PROBLEM DETAILS :: List the lines of this listing that hold the word "agent".

EXERCISE INPUTS ::
------
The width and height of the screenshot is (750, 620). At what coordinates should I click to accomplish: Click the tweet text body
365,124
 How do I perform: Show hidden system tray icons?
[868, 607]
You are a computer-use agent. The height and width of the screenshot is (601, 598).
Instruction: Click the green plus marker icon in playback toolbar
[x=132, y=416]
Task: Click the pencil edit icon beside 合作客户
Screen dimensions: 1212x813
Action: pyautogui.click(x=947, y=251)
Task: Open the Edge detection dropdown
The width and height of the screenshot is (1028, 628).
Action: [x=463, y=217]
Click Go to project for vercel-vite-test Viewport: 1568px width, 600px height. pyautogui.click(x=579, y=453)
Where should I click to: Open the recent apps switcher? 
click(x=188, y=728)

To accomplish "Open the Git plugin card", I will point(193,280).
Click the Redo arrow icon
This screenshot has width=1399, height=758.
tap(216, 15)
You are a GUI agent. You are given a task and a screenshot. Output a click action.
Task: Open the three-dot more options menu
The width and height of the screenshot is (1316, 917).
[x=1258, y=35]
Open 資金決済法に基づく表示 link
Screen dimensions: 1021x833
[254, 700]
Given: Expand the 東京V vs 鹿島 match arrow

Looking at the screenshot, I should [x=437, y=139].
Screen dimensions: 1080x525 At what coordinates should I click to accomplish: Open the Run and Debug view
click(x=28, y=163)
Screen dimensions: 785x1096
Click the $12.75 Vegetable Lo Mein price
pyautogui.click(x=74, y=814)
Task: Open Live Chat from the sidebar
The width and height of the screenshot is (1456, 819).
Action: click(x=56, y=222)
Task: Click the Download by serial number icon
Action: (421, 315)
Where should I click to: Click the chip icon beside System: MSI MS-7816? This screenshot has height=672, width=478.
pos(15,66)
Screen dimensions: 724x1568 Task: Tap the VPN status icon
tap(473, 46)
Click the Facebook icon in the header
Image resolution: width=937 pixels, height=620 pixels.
------
EXERCISE RESULT ::
You are a computer-use agent. The height and width of the screenshot is (601, 598).
You are a GUI agent. You are given a task and a screenshot. Output a click action.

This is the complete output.